> [ZIEL DER ÜBUNG] Prüfe für jede Aussage, ob sie mit dem Textauszug übereinstimmt, und antworte mit Ja oder Nein samt den entscheidenden Worten als wörtlichem Zitat. (a) Die Beklagte ist Mitglied eines Arbeitgeberverbandes. (b) Die Klägerin arbeitet in Teilzeit. (c) Die Revision wird für die Klägerin zugelassen.

> [TEXTAUSZUG]
>>>>

Judicialis Rechtsprechung

Mit der integrierten Volltextsuche, die vom Suchmaschinenhersteller "Google" zur Verfügung gestellt wird, lassen sich alle Entscheidungen durchsuchen. Dabei können Sie Sonderzeichen und spezielle Wörter verwenden, um genauere Suchergebnisse zu erhalten:

Zurück

Beginn der Entscheidung

Gericht: Landesarbeitsgericht Baden-Württemberg
Urteil verkündet am 06.05.2008
Aktenzeichen: 14 Sa 113/07
Rechtsgebiete: BetrVG, DÜG


Vorschriften:

BetrVG § 77 Abs. 3
BetrVG § 77 Abs. 6
BetrVG § 87 Abs. 1 Nr. 10
DÜG § 1
Diese Entscheidung enthält keinen zur Veröffentlichung bestimmten Leitsatz.
Tenor:

I. Auf die Berufung/Klageerweiterung der Klägerin wird die Beklagte über die erstinstanzliche Verurteilung hinaus zur Zahlung von Euro 566,61 brutto nebst Zinsen i. H. von 5 Prozentpunkten über EZB Basiszinssatz seit 01.12.2007 verurteilt.

II. Im Übrigen wird die Berufung der Klägerin zurückgewiesen.

III. Die Berufung der Beklagten wird zurückgewiesen.

IV. Von den Kosten der Berufung trägt die Klägerin 3/10, die Beklagte insoweit 7/10; es verbleibt bei der Kostenregelung für die 1. Instanz.

V. Für die Beklagte wird die Revision zugelassen.

Tatbestand: Die Parteien streiten im Berufungsverfahren über die Verpflichtung der Beklagten zur Zahlung jährlicher Sonderzuwendungen für die Jahre 2005, 2006 und 2007.

Die Beklagte betreibt Fachkliniken für Anschlussheilbehandlungen und Rehabilitation. Sie war und ist nicht Mitglied eines Arbeitgeberverbandes.

Die Klägerin ist bei der Beklagten seit dem 01.10.1977 beschäftigt. Die Klägerin arbeitet in Teilzeit.

Zwischen der Beklagten und dem für die Kliniken für Rehabilitation W. und D. eingerichteten Betriebsrat wurde unter dem 28.04.1989 eine Betriebsvereinbarung abgeschlossen (vgl. Betriebsvereinbarung vom 28.04.1989 nebst Anlagen, ABl. 132 ff).

<<<<

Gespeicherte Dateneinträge
>>>>

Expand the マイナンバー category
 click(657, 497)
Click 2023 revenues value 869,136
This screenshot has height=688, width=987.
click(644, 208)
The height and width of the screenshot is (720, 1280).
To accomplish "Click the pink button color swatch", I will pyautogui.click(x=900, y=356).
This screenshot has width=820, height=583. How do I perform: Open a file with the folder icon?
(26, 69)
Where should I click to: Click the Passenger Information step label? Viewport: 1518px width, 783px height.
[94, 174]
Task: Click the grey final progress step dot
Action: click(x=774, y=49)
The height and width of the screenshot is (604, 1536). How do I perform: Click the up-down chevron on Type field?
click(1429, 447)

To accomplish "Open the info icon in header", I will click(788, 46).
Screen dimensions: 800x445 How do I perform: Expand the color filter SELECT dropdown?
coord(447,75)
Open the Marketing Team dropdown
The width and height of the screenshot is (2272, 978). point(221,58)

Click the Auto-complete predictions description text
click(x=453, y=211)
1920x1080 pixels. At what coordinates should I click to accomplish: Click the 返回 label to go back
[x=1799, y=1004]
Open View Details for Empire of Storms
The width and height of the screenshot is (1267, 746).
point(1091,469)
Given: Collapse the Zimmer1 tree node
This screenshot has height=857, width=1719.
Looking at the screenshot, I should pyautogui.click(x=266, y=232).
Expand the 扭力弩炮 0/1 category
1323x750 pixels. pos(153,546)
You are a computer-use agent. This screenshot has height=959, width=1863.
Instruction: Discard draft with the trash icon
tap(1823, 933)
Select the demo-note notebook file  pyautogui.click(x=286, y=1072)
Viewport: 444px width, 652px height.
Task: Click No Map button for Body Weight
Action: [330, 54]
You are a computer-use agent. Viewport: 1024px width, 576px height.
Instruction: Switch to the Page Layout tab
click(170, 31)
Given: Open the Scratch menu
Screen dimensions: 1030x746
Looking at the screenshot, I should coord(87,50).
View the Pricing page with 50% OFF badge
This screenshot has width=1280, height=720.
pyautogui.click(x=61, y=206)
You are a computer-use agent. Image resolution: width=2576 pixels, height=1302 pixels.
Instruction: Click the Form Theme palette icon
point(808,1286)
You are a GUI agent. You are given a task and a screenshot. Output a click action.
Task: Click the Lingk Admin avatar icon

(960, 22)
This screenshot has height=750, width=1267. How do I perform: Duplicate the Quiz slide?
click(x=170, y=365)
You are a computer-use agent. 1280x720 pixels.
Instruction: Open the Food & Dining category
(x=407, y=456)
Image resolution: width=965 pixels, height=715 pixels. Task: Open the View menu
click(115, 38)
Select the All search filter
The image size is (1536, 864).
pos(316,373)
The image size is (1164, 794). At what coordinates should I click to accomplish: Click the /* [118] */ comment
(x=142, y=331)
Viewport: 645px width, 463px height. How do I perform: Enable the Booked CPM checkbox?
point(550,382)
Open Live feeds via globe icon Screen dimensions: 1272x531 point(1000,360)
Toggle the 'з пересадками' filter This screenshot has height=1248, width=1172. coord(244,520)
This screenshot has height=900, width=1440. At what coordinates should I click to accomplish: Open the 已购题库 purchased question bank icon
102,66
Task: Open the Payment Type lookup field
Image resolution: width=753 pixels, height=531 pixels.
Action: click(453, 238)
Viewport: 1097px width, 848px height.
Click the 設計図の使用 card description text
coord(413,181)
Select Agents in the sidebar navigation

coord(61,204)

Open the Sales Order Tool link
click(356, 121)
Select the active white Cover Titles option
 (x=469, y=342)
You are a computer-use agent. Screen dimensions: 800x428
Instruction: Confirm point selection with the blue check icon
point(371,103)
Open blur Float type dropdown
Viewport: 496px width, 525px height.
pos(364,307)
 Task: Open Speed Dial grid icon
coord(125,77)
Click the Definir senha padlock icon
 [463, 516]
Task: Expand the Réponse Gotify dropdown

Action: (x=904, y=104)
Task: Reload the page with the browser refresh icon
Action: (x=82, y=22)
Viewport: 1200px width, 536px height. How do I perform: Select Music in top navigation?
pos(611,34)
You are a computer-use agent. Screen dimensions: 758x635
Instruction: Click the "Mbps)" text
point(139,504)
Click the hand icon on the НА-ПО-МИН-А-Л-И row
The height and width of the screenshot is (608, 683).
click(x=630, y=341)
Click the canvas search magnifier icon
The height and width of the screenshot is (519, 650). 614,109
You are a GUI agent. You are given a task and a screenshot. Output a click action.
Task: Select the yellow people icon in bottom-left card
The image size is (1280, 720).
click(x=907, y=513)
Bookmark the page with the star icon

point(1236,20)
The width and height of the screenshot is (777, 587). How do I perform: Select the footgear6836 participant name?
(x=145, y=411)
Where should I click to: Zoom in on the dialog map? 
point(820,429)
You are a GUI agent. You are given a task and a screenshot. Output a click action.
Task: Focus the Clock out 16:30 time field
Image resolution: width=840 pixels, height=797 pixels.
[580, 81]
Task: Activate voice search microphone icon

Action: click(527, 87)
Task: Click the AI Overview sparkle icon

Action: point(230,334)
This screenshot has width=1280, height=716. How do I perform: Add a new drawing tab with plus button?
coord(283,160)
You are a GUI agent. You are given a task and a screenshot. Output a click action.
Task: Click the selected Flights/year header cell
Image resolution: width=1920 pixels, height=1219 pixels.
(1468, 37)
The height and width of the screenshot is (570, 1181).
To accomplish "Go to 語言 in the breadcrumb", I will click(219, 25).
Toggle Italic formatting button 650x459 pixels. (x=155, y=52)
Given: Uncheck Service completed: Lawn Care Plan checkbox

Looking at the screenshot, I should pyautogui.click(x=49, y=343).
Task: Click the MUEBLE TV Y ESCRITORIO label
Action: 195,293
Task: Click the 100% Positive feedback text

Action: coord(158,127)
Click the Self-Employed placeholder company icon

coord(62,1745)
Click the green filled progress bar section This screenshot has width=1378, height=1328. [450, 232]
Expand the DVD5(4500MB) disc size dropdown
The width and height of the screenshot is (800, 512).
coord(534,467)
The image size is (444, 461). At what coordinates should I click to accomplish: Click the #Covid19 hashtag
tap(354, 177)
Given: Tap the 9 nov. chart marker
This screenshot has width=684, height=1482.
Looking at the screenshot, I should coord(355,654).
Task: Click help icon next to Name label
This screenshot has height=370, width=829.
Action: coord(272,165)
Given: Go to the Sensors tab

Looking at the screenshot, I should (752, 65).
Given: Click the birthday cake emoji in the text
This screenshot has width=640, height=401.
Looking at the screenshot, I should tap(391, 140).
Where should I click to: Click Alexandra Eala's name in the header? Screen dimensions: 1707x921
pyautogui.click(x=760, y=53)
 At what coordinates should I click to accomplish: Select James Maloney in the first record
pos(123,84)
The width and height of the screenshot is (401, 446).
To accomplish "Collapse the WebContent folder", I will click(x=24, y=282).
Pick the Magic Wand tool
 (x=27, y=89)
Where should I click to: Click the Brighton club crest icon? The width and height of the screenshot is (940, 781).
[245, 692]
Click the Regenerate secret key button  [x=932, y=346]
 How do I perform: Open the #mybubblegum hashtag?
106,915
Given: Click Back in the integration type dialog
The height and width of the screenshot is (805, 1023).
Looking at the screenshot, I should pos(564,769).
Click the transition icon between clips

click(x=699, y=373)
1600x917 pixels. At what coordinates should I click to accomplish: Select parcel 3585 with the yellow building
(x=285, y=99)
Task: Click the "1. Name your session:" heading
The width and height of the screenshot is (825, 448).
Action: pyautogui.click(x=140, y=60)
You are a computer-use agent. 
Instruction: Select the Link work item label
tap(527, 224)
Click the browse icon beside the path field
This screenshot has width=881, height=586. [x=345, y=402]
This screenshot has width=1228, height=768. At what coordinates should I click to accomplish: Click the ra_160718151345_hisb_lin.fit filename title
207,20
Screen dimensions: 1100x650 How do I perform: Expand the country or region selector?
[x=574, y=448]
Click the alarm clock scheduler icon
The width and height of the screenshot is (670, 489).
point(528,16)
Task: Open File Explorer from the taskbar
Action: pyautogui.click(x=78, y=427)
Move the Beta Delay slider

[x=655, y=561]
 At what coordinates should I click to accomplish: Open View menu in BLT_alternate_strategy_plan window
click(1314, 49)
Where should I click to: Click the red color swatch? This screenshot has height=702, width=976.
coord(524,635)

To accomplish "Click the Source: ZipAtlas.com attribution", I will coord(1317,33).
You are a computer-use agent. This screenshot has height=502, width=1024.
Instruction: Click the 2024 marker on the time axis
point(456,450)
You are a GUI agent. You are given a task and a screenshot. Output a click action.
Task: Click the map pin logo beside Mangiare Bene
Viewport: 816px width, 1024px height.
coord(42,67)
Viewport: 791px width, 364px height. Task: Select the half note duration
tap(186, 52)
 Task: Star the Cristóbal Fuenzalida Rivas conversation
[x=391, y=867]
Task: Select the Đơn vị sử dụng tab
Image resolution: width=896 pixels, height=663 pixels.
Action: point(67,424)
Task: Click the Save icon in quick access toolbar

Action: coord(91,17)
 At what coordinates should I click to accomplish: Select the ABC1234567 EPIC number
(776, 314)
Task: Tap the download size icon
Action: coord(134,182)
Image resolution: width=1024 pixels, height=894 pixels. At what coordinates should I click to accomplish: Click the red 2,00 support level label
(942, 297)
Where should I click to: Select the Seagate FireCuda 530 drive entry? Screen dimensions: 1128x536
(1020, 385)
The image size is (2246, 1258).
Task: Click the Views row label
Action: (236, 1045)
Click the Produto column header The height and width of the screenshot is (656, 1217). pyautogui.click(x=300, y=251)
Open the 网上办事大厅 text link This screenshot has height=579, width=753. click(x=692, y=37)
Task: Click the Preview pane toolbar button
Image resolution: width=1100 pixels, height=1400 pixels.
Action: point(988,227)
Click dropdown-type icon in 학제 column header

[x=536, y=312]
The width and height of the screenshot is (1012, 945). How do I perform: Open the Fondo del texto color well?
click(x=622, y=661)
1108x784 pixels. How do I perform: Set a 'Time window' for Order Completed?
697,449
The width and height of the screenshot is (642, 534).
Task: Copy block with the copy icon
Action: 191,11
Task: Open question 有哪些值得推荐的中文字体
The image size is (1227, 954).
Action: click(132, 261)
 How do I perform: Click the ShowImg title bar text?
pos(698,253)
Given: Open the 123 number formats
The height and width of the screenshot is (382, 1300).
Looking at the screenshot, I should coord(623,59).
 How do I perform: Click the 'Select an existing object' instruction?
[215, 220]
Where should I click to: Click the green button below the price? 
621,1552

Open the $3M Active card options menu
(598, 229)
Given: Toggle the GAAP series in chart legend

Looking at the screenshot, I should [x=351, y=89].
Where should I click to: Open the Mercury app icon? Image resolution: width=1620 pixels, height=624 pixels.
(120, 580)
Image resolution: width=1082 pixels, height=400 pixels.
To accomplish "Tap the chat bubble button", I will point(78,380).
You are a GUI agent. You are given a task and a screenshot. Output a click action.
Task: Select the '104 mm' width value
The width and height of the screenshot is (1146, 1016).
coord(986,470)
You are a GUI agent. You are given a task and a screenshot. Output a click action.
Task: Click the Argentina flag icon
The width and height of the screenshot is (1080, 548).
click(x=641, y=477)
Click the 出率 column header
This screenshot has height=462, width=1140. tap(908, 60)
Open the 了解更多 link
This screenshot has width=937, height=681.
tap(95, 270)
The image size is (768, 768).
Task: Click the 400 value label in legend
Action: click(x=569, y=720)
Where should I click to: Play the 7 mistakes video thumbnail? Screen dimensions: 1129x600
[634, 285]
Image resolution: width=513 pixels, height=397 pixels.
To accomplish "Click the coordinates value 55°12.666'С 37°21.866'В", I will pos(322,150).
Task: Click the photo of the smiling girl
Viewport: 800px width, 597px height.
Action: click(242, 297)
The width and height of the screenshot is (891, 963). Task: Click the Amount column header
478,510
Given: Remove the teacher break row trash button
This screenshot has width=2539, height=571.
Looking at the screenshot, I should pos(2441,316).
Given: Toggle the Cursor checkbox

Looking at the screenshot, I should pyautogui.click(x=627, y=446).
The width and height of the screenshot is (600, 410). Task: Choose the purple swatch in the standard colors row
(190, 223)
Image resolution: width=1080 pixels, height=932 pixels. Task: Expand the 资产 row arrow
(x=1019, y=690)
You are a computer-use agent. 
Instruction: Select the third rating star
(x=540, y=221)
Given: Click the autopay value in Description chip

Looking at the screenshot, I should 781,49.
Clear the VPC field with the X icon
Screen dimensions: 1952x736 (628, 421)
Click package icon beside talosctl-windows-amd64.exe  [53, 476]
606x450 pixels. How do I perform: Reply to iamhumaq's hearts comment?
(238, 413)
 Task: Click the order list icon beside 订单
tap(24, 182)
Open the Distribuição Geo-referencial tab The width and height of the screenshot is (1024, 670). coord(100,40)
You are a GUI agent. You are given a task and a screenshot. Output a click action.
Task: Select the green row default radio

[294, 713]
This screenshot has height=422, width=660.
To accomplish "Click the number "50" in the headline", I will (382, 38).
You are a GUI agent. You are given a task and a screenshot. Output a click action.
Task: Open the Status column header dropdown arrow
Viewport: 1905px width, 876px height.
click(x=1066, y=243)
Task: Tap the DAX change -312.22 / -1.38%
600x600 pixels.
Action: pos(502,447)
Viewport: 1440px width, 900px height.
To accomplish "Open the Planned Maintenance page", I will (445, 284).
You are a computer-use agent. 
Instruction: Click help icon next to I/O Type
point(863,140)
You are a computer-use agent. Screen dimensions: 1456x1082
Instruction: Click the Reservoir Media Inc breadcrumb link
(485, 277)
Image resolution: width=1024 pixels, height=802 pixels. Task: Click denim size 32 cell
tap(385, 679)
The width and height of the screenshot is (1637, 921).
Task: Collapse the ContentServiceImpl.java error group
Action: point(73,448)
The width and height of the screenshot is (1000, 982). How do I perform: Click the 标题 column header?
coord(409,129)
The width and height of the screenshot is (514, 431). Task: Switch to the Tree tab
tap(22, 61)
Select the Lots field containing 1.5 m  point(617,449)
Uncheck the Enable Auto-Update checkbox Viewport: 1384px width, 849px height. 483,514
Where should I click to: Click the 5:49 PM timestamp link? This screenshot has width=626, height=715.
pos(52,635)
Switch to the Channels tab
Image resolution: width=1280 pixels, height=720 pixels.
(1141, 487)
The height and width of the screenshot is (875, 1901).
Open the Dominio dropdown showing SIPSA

<<<<

> [ERGEBNIS]
(a) Nein: „Sie war und ist nicht Mitglied eines Arbeitgeberverbandes.“
(b) Ja: „Die Klägerin arbeitet in Teilzeit.“
(c) Nein: „Für die Beklagte wird die Revision zugelassen.“